Job:
Copy the items below verbatim, starting from the line containing "The image size is (1024, 467)." up to and including the line containing "[x=206, y=313]".

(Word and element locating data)
──────────

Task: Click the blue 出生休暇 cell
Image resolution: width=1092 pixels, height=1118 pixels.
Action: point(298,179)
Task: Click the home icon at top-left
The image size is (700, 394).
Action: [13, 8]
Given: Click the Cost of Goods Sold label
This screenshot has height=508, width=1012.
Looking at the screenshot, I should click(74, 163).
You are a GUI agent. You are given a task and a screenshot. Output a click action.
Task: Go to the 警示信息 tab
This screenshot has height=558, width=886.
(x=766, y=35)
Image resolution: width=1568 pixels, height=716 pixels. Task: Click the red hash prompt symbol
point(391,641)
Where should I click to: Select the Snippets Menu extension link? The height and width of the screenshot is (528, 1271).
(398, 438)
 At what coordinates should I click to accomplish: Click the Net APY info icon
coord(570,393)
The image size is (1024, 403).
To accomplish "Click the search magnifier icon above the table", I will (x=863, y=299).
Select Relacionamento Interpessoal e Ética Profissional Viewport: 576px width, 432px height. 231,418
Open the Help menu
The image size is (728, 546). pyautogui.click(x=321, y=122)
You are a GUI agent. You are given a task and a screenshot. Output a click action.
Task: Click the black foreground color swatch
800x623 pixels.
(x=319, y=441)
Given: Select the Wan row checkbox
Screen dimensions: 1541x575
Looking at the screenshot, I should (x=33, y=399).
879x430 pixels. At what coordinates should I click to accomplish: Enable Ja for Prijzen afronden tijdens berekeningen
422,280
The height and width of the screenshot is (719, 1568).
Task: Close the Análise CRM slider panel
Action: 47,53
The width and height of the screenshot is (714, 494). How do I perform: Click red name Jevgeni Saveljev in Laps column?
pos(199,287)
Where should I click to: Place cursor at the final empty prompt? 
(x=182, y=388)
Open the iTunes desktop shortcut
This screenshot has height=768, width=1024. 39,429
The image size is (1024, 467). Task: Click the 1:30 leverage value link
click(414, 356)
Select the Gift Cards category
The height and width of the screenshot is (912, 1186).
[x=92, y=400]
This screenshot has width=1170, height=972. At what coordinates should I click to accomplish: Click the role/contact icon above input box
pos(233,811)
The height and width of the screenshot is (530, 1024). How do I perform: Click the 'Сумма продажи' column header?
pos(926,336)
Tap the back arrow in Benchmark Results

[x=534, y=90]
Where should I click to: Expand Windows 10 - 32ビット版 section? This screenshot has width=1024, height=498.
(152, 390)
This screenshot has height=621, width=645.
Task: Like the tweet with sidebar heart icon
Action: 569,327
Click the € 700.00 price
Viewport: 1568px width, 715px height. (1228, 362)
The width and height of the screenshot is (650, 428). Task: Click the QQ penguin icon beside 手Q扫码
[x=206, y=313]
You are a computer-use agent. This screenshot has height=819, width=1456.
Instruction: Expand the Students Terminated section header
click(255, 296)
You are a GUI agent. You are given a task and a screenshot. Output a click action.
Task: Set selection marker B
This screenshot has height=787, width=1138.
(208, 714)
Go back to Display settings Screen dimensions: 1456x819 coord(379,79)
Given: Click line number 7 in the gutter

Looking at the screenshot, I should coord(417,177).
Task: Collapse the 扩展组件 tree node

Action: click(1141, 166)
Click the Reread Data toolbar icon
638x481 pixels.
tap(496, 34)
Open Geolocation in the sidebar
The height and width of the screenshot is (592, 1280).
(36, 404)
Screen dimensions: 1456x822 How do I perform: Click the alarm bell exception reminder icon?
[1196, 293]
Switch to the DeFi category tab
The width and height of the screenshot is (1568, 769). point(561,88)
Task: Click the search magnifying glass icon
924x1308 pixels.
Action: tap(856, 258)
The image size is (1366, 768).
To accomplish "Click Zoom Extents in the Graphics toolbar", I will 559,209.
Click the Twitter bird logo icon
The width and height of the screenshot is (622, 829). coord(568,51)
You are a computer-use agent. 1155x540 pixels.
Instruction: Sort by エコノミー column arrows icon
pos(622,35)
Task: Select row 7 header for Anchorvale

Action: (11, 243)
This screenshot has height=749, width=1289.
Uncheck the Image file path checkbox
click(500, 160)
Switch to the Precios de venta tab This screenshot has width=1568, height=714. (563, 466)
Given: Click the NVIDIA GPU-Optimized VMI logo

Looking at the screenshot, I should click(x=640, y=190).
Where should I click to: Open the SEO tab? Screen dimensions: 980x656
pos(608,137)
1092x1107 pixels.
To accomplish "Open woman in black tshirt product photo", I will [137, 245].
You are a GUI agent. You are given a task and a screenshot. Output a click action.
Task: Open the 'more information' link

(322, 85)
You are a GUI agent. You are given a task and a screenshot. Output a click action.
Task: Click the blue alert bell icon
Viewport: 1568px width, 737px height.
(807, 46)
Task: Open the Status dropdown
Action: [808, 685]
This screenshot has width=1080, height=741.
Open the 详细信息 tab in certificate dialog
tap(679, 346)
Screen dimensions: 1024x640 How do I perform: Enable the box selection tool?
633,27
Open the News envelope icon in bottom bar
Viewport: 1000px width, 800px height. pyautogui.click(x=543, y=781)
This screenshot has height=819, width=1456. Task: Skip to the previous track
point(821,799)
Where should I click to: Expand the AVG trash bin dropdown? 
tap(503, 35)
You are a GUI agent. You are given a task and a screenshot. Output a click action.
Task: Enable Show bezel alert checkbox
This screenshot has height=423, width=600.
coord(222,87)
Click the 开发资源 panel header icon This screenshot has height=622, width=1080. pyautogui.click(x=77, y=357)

──────────

Task response:
The image size is (1024, 467). Task: Click the 1:30 leverage value link
click(414, 356)
Select the Gift Cards category
The height and width of the screenshot is (912, 1186).
[x=92, y=400]
This screenshot has width=1170, height=972. At what coordinates should I click to accomplish: Click the role/contact icon above input box
pos(233,811)
The height and width of the screenshot is (530, 1024). How do I perform: Click the 'Сумма продажи' column header?
pos(926,336)
Tap the back arrow in Benchmark Results

[x=534, y=90]
Where should I click to: Expand Windows 10 - 32ビット版 section? This screenshot has width=1024, height=498.
(152, 390)
This screenshot has height=621, width=645.
Task: Like the tweet with sidebar heart icon
Action: 569,327
Click the € 700.00 price
Viewport: 1568px width, 715px height. (1228, 362)
The width and height of the screenshot is (650, 428). Task: Click the QQ penguin icon beside 手Q扫码
[x=206, y=313]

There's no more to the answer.